#### Short task:
Print the lines exactly as they appear, starting with the line that contains "Given: Click the New" and continuing through the last line.

#### Records supplied:
start
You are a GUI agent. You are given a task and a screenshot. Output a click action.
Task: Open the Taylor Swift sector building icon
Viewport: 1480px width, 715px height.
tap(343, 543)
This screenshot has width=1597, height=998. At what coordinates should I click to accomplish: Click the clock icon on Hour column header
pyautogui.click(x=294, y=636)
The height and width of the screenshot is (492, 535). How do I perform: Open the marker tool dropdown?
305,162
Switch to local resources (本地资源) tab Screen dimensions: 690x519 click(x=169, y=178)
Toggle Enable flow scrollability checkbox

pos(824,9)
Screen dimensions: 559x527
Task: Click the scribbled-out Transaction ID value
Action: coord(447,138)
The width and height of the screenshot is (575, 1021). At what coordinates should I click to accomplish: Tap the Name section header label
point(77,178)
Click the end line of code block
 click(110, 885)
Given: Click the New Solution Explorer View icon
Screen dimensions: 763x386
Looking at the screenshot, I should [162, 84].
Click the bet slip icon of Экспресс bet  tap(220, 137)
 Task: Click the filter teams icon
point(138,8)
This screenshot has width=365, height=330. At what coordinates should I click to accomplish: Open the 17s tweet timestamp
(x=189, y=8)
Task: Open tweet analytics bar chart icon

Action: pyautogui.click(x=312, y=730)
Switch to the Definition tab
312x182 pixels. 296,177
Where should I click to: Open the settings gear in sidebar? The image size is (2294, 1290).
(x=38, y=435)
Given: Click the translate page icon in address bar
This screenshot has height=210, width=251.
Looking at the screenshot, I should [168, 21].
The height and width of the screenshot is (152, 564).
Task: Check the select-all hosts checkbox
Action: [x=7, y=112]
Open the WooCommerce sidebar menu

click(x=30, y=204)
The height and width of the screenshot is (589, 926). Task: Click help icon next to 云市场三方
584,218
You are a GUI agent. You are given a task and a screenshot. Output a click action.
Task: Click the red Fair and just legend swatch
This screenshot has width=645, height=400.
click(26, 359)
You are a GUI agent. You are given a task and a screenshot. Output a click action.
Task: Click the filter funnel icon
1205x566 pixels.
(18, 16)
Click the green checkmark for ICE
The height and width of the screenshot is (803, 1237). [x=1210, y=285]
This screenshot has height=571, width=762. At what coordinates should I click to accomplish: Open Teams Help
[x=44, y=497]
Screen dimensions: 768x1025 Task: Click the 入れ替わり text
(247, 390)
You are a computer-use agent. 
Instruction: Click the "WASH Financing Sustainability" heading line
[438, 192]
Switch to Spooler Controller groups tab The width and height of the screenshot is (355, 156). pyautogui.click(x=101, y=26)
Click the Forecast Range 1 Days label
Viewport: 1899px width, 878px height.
end
#### Full solution:
Given: Click the New Solution Explorer View icon
Screen dimensions: 763x386
Looking at the screenshot, I should [162, 84].
Click the bet slip icon of Экспресс bet  tap(220, 137)
 Task: Click the filter teams icon
point(138,8)
This screenshot has width=365, height=330. At what coordinates should I click to accomplish: Open the 17s tweet timestamp
(x=189, y=8)
Task: Open tweet analytics bar chart icon

Action: pyautogui.click(x=312, y=730)
Switch to the Definition tab
312x182 pixels. 296,177
Where should I click to: Open the settings gear in sidebar? The image size is (2294, 1290).
(x=38, y=435)
Given: Click the translate page icon in address bar
This screenshot has height=210, width=251.
Looking at the screenshot, I should [168, 21].
The height and width of the screenshot is (152, 564).
Task: Check the select-all hosts checkbox
Action: [x=7, y=112]
Open the WooCommerce sidebar menu

click(x=30, y=204)
The height and width of the screenshot is (589, 926). Task: Click help icon next to 云市场三方
584,218
You are a GUI agent. You are given a task and a screenshot. Output a click action.
Task: Click the red Fair and just legend swatch
This screenshot has width=645, height=400.
click(26, 359)
You are a GUI agent. You are given a task and a screenshot. Output a click action.
Task: Click the filter funnel icon
1205x566 pixels.
(18, 16)
Click the green checkmark for ICE
The height and width of the screenshot is (803, 1237). [x=1210, y=285]
This screenshot has height=571, width=762. At what coordinates should I click to accomplish: Open Teams Help
[x=44, y=497]
Screen dimensions: 768x1025 Task: Click the 入れ替わり text
(247, 390)
You are a computer-use agent. 
Instruction: Click the "WASH Financing Sustainability" heading line
[438, 192]
Switch to Spooler Controller groups tab The width and height of the screenshot is (355, 156). pyautogui.click(x=101, y=26)
Click the Forecast Range 1 Days label
Viewport: 1899px width, 878px height.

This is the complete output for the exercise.